I took an on-line course at MIT on Behavioral Economics, and one of the topics was manias and asset bubbles. I'll leave out the higher math equations, and summarize what seems painfully obvious, but illustrative nonetheless.
Every asset bubble has similar characteristics, whether it's the Tulip Mania, the South Seas Bubble, the Internet Bubble, or whatever we experienced in 2008 (let's call it a Subprime Mortgage crisis).
1) First, you have to have a catalyst (tulips, internet, real estate, easy money),
2) Then, smart money insiders quickly claim stakes (railways, gold, securitization, IPO's),
3) Development of infrastructure to sustain the bubble for the mainstream citizens (setting up exchanges, networks, charters, assessors, government subsidies)
4) Authoritative blessing (government approval, official government support, parliamentary passage, AAA credit ratings),
5) The inevitable crash (stock market crash, real estate crash, defaults, bankruptcies, foreclosures),
6) Post-crash political reaction (regulation, litigation, fraudulent activity, accounting reforms, creation of government agencies).

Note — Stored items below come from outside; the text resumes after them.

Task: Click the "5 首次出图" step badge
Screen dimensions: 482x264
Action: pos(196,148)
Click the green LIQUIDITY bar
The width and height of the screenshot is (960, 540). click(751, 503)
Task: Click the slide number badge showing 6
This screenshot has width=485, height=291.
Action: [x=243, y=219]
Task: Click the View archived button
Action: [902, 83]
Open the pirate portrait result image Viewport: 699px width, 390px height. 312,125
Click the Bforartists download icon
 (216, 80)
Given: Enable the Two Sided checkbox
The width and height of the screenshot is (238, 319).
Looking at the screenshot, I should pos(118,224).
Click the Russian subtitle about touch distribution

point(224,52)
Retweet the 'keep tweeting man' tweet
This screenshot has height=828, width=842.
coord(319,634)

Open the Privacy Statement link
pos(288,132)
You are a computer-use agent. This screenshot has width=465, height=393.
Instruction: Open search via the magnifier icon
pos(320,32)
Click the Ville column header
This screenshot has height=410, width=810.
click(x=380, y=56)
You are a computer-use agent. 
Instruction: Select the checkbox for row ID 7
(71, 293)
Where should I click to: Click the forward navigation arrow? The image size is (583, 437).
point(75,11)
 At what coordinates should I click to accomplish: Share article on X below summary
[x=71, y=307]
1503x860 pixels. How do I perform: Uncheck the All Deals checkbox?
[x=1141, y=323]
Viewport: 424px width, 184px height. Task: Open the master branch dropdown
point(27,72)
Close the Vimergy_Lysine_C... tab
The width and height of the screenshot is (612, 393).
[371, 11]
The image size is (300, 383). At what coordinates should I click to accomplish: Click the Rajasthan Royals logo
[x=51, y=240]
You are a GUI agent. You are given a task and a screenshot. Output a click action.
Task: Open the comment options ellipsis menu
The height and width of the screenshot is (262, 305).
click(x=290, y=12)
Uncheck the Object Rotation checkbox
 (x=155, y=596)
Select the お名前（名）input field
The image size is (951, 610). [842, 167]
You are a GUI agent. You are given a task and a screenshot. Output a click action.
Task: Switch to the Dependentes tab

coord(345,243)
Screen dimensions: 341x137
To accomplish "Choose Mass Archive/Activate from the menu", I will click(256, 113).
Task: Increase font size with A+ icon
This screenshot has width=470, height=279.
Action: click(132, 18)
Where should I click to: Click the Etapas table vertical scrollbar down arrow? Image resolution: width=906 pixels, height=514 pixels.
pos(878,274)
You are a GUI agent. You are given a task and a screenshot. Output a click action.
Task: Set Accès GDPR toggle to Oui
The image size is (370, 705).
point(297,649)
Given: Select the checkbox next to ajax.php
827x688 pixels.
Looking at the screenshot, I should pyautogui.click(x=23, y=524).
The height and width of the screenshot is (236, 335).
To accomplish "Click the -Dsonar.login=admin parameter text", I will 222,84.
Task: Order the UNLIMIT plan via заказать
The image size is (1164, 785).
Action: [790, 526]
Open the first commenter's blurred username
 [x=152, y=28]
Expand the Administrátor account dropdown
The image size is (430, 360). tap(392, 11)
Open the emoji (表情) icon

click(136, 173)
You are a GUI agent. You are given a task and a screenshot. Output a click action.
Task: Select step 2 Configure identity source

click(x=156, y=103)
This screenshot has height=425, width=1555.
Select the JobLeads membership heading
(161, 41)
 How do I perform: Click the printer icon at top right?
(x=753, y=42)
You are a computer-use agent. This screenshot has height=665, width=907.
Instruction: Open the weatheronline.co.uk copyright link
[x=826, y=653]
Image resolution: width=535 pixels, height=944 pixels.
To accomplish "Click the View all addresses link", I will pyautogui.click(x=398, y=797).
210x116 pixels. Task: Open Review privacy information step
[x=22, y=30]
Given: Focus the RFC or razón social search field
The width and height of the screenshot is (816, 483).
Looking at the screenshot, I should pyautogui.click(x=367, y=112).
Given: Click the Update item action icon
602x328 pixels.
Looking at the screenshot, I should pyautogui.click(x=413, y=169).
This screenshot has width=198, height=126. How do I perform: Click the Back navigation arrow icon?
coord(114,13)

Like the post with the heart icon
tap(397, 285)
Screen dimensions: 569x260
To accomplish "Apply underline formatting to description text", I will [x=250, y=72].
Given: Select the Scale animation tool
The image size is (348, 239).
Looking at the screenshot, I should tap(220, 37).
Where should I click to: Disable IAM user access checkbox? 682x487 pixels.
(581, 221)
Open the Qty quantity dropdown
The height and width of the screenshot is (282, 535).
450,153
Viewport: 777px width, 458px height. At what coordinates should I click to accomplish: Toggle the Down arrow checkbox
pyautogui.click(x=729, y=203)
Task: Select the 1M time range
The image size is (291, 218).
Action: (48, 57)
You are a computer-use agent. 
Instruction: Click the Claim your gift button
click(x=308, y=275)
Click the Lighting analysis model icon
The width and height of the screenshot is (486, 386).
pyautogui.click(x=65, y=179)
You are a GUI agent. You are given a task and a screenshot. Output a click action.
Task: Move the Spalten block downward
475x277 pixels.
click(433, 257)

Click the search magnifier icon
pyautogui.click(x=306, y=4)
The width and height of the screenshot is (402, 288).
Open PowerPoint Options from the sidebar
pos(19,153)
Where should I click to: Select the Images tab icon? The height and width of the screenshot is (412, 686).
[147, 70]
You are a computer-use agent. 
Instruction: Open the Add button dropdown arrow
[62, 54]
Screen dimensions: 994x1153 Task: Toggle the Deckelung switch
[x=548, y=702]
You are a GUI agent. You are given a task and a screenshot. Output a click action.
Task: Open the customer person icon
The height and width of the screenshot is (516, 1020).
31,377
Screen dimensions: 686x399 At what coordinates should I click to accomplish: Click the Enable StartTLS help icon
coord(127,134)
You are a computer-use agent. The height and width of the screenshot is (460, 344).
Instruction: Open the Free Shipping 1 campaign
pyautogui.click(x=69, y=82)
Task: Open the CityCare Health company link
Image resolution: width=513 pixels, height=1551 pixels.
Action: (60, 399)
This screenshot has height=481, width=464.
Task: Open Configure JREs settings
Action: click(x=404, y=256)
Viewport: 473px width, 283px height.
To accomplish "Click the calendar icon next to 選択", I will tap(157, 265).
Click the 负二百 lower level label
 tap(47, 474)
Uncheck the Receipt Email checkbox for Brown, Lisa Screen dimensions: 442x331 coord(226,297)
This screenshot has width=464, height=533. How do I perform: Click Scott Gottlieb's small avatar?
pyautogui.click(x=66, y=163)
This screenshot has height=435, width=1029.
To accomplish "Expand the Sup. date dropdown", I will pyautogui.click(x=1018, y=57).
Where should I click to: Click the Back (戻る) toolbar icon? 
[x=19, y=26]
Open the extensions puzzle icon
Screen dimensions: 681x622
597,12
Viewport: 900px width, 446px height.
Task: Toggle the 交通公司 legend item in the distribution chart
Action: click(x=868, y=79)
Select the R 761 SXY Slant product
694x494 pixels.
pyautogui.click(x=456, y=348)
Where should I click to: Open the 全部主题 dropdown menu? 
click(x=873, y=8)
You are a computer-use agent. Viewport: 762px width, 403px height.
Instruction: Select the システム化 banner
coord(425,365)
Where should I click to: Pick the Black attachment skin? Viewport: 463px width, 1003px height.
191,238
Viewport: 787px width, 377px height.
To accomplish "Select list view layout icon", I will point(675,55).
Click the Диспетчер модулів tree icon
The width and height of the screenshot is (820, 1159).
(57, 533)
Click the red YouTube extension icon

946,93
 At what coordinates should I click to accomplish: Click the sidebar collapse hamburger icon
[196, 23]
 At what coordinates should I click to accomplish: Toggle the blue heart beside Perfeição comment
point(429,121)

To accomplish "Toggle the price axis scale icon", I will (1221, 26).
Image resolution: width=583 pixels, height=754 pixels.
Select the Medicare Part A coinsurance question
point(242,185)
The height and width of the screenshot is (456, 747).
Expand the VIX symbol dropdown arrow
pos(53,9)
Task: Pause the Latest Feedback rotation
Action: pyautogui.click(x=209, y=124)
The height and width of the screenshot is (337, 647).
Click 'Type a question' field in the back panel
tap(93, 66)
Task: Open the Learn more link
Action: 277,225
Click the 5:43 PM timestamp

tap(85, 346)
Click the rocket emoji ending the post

The discomforting fact is that bubbles need an inflow of progressively more naive investors, much like a malignant tumor needs blood to metastasize. Prognosticators who predict these crashes in the midst of a bull market are demonized as heretics. These manias can be back-dated several hundred years, and the similarities are eerily haunting. Let's hope we don't go overboard with step 6 and put a death chokehold on our economy this time around.